Deploy it everywhere
Store the pack as five plain-text files anywhere you can copy from fast. Then load it by default: paste into custom instructions or project knowledge in tools that support persistent context, or start ad-hoc sessions by attaching the relevant files with one header line: “Use these files as ground truth about me. If my request conflicts with them, ask.” You rarely need all five — a pricing question wants brief + standards; a newsletter draft wants voice + audience + now.
The payoff shows up immediately in output quality. A freelance designer asking for a cold email gets “I hope this finds you well! I’d love to explore synergies…” without a pack. With one, the same request returns: “Saw the rebrand you shipped for Hollis Coffee — the menu redesign didn’t make it to your packaging. That gap is what I fix, usually in two weeks at $3–5k.” Same model. The second one knows the niche, the proof style, and the price floor — because they were written down once.

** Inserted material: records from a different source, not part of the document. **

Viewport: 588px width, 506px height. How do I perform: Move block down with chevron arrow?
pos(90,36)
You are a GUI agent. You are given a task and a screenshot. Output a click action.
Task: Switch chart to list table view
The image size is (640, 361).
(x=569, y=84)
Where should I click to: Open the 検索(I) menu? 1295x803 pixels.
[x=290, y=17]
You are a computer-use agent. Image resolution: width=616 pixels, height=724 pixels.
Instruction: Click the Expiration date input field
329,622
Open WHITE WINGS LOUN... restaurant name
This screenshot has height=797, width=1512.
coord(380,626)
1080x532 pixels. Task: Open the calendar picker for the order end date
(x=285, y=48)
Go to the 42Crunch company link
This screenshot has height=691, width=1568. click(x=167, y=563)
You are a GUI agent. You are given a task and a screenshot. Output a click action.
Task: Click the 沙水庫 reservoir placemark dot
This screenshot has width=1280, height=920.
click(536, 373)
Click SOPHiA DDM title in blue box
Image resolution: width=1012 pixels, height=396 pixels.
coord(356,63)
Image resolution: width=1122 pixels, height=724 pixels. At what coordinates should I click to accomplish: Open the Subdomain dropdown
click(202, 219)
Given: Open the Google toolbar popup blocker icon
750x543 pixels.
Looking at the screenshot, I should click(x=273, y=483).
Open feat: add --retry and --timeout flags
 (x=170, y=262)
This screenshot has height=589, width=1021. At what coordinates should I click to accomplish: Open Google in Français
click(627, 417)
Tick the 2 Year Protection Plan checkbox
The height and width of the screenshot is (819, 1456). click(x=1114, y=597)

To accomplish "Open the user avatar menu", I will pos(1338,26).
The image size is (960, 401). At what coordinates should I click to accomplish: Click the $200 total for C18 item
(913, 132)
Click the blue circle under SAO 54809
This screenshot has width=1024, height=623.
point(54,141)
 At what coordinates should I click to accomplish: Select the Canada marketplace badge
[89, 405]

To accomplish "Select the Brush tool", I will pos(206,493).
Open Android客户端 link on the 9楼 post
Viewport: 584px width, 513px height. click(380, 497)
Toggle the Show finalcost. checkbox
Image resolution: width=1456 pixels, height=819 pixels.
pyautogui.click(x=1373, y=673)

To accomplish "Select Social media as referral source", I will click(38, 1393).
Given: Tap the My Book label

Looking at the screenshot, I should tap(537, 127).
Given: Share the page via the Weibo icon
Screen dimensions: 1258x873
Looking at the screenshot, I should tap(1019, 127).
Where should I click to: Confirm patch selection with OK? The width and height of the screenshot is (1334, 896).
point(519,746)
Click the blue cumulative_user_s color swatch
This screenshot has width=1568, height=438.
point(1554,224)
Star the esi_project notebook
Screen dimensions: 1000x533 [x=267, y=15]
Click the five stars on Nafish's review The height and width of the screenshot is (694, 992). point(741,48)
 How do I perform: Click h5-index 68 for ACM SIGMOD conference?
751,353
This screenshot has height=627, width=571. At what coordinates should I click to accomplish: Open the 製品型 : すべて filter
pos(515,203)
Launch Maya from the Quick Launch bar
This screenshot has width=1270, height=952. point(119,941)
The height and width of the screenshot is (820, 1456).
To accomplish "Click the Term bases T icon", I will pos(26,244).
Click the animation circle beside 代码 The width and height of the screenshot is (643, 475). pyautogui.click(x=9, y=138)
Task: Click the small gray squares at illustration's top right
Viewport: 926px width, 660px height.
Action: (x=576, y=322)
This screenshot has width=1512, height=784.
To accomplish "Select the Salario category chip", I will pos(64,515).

Maintenance: ten minutes a week
Update now.md during your weekly review — new priorities in, dead projects out. Re-run the full interview quarterly; businesses drift and packs must follow. If you catch yourself making the same correction to AI output twice, that correction is a new line in standards.md. That’s the whole loop: the pack gets smarter every time the output annoys you.
Failure modes
- The novel. A 15-page pack is worse than a 5-page one — buried context dilutes attention and answers get mushy. If a file passes one page, cut it back.
- The stale now.md. Confidently outdated context beats no context at being wrong. If you won’t maintain it weekly, date-stamp the first line so you can see the rot.
- Secrets in the pack. No passwords, API keys, client-confidential terms, or anything you couldn’t paste into a third-party tool. The pack describes your operation; it doesn’t contain the vault.
- The aspirational brief. Writing “we serve enterprise clients” when you have three freelance gigs makes every answer wrong in the same direction. The pack must describe the business you have, not the one you’re manifesting.
- One mega-file. Merge everything into a single doc and you lose the ability to attach selectively — and selective attachment is half the power.
Our take: Most people’s AI usage is pure consumption — type, receive, discard, repeat. A context pack is the first move that turns usage into an asset: an hour of work that upgrades every session after it, on every model, including ones that don’t exist yet. Models will keep changing; the description of your business, your voice, and your standards transfers. In a world where everyone has access to the same intelligence, owned context is the moat.